Предоставленный текст:
--
А, вернувшись, не узнавали свой город.
И дело было даже не в покореженных тротуарах Дерибасовской и в вывороченных рельсах трамваев на Екатериненской, и даже не в какой-то общей разрухе, голоде и отсутствии электричества.
Дело было значительно глубже…
Дело было в душе этого необыкновенного города.
В душе, которую исковеркала оккупация.
Дело было в том, что исчезли родные и близкие, престарелые бабушки и дедушки, тетки, дядья, племянники. И не было даже возможности узнать об их страшной судьбе. И не было даже могил, чтобы пролить на них слезы.
Так бесследно исчезла вся большая семья Давида Фудима – 32 человека, среди которых профессор Григорий Фудим, повешенный 23 октября 1941-го на Александровском проспекте.
«Их поиски…оказались безуспешными». – вспоминает племянник профессора Давид, - «Но из того, что удалось услышать от разных людей, сложилась страшная картина гибели всех…». (2)
С каждым днем по мере возвращения одесситов проявлялись чудовищные масштабы трагедии.
--
Предоставленные данные:
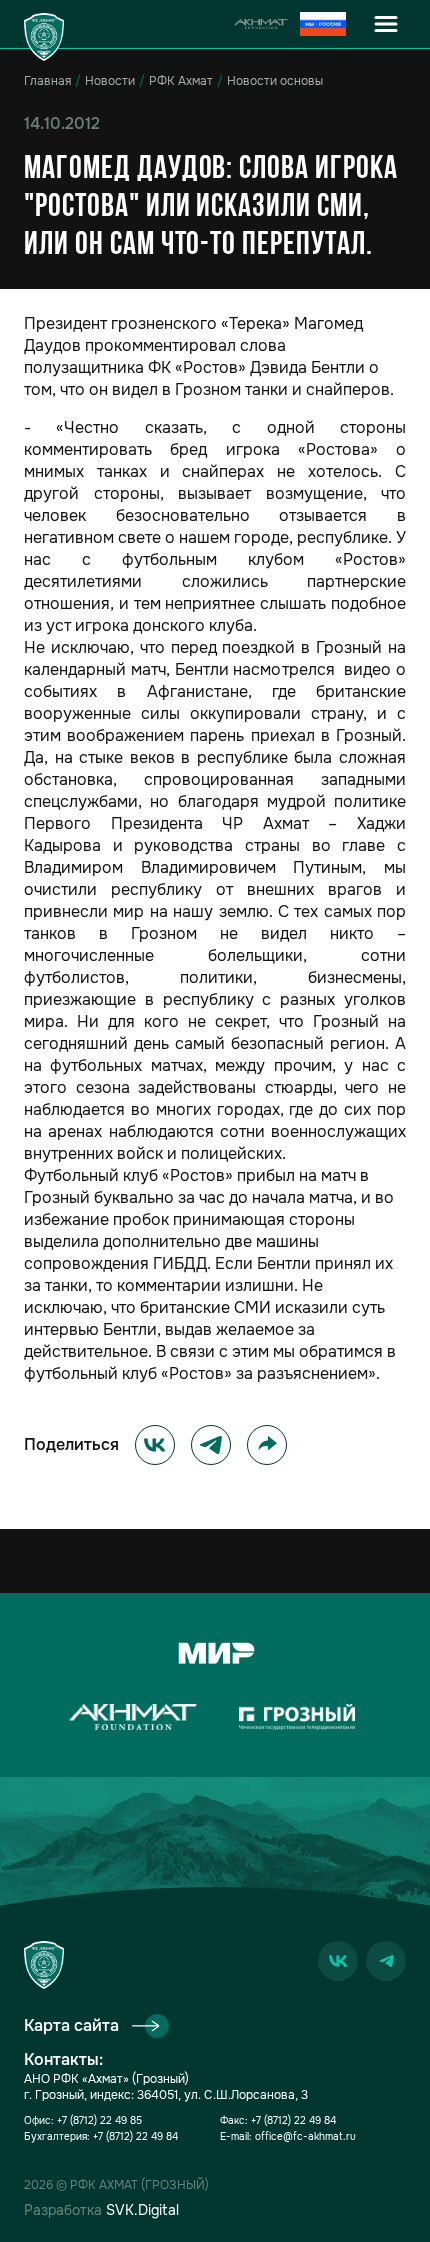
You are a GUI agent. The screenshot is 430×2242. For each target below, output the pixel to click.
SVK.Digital (142, 2210)
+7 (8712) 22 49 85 (99, 2120)
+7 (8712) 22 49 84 (135, 2136)
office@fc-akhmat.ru (305, 2136)
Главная (47, 81)
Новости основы (275, 81)
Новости (110, 81)
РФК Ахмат (181, 81)
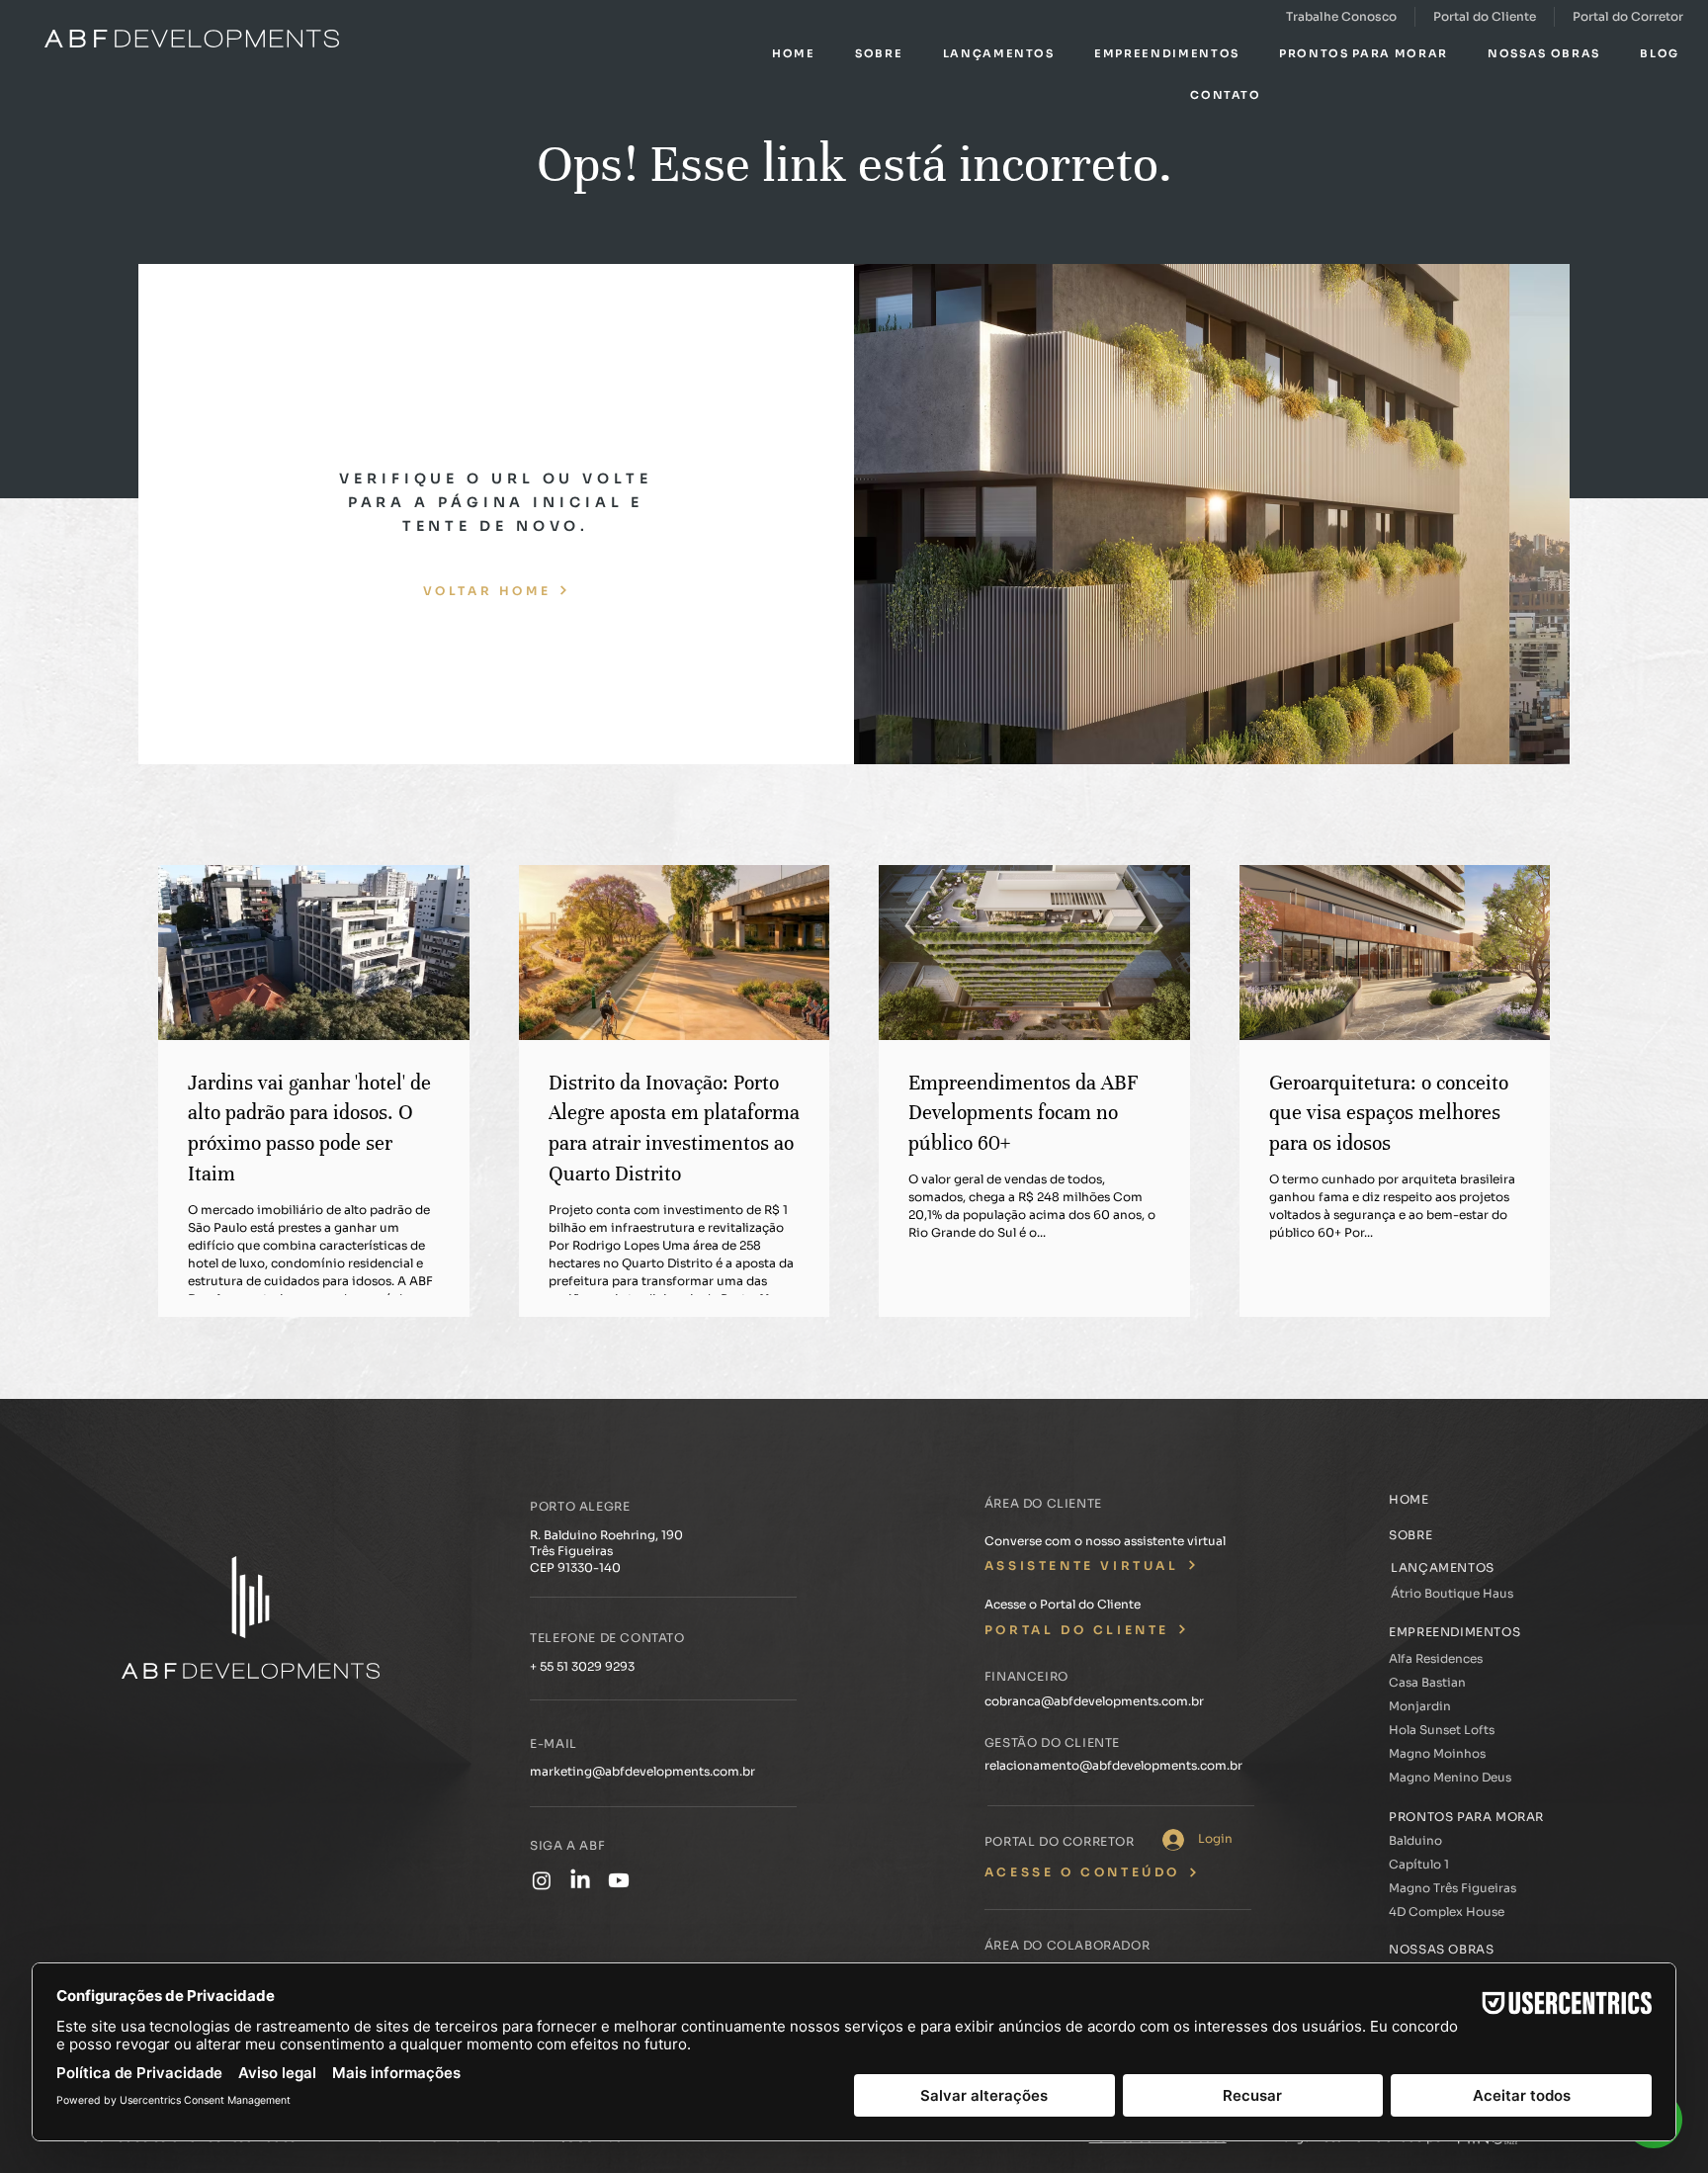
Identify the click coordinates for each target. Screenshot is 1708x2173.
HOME (1408, 1499)
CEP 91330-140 (575, 1567)
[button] (879, 53)
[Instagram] (542, 1880)
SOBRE (1410, 1534)
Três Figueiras (571, 1550)
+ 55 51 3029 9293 (582, 1666)
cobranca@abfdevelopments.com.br (1094, 1701)
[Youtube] (619, 1880)
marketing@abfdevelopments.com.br (642, 1771)
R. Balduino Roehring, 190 (606, 1534)
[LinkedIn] (580, 1880)
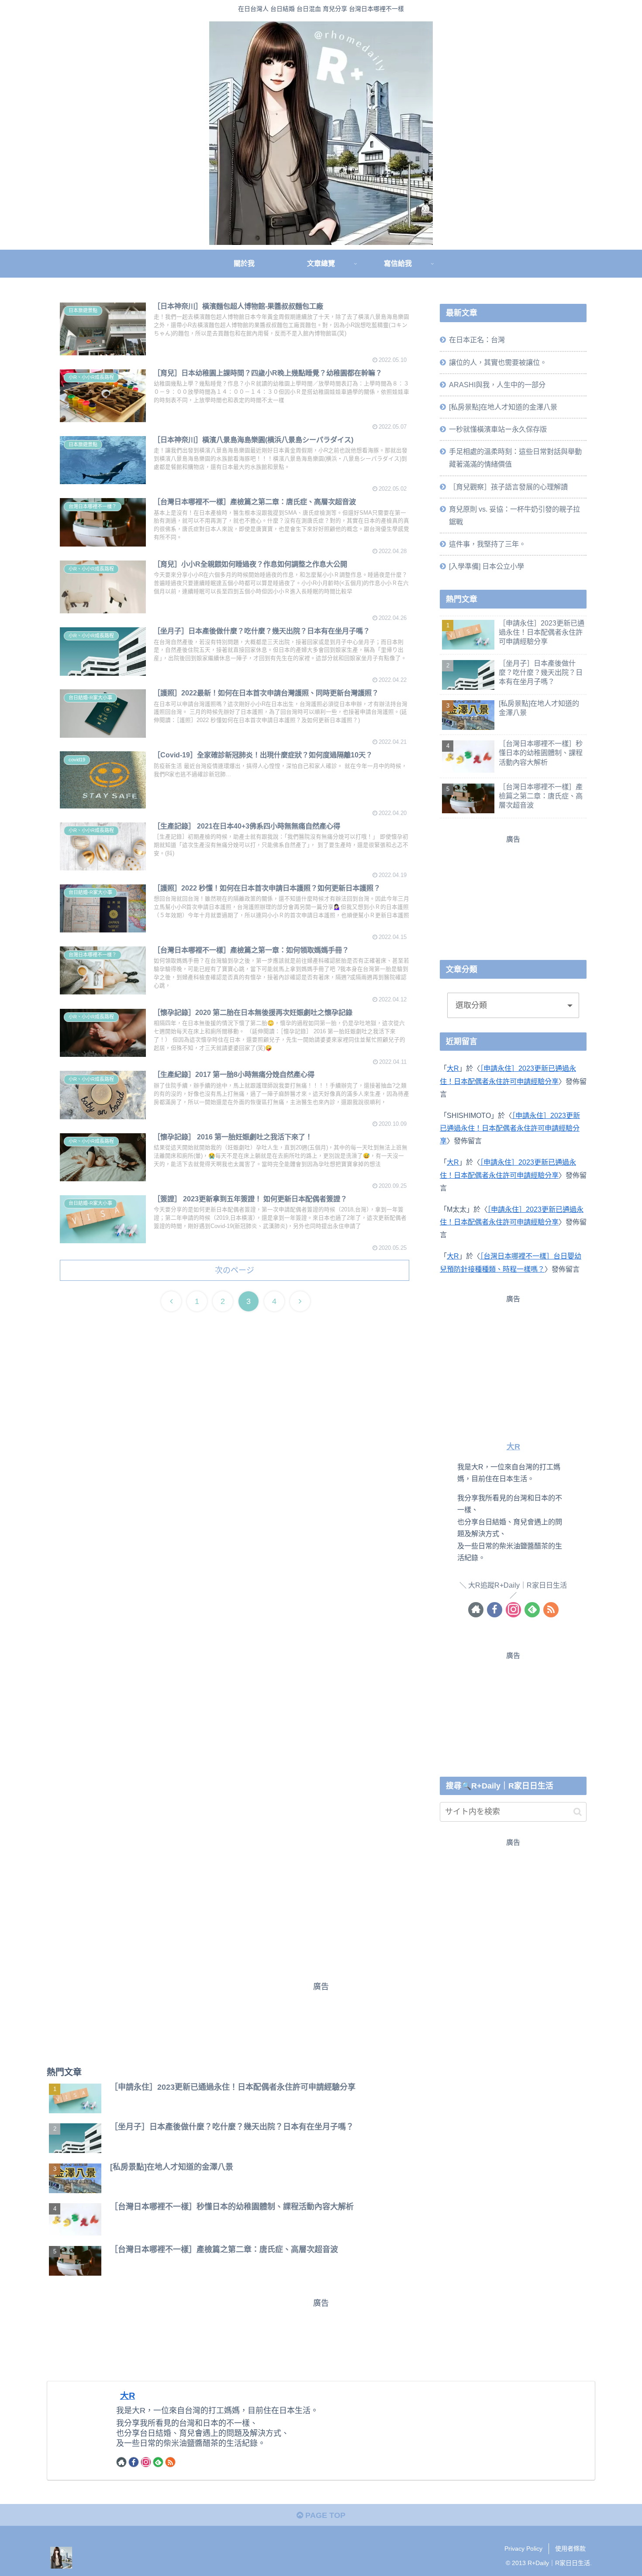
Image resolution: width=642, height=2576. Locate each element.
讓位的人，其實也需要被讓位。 (498, 362)
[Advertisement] (513, 896)
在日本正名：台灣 (477, 340)
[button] (577, 1812)
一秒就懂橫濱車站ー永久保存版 (498, 429)
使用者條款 (570, 2548)
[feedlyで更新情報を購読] (532, 1609)
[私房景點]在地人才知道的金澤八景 (503, 407)
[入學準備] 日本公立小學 (486, 566)
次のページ (234, 1270)
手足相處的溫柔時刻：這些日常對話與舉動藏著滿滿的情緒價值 (515, 457)
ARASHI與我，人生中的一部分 (497, 385)
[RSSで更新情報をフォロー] (551, 1609)
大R (453, 1068)
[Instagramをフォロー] (513, 1609)
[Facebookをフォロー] (494, 1609)
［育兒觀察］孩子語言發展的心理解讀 (508, 486)
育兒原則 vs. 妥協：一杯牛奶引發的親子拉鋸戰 (514, 515)
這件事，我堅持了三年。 (487, 544)
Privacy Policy (523, 2548)
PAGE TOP (324, 2515)
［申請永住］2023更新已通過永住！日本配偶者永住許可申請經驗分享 (510, 1128)
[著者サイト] (475, 1609)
--
Поставленная задача 1: Объясните в одном–трех предложениях, почему, согласно тексту о возвращении одесситов, вернувшиеся не узнавали свой город.
Поставленная задача 2:
Ответьте по тексту о возвращении одесситов на следующие вопросы:
(a) На какой улице были вывороченные рельсы трамваев?
(b) Сколько человек насчитывала бесследно исчезнувшая семья Давида Фудима?
(c) Когда и где был повешен профессор Григорий Фудим?
Поставленная задача 3: Выпишите из текста о возвращении одесситов фрагмент: начните с того места, где стоят слова «А, вернувшись, не», и остановитесь после слов «на них слезы.».
Записи для выполнения заданий не требуются.

Готовый ответ 1: Главная причина была не в покореженных тротуарах, вывороченных рельсах, разрухе, голоде и отсутствии электричества. Оккупация исковеркала душу города: исчезли родные и близкие, не было возможности узнать об их страшной судьбе и не было даже могил, чтобы пролить на них слезы.

Готовый ответ 2:
(a) На Екатериненской.
(b) 32 человека.
(c) 23 октября 1941 года на Александровском проспекте.

Готовый ответ 3:
А, вернувшись, не узнавали свой город.
И дело было даже не в покореженных тротуарах Дерибасовской и в вывороченных рельсах трамваев на Екатериненской, и даже не в какой-то общей разрухе, голоде и отсутствии электричества.
Дело было значительно глубже…
Дело было в душе этого необыкновенного города.
В душе, которую исковеркала оккупация.
Дело было в том, что исчезли родные и близкие, престарелые бабушки и дедушки, тетки, дядья, племянники. И не было даже возможности узнать об их страшной судьбе. И не было даже могил, чтобы пролить на них слезы.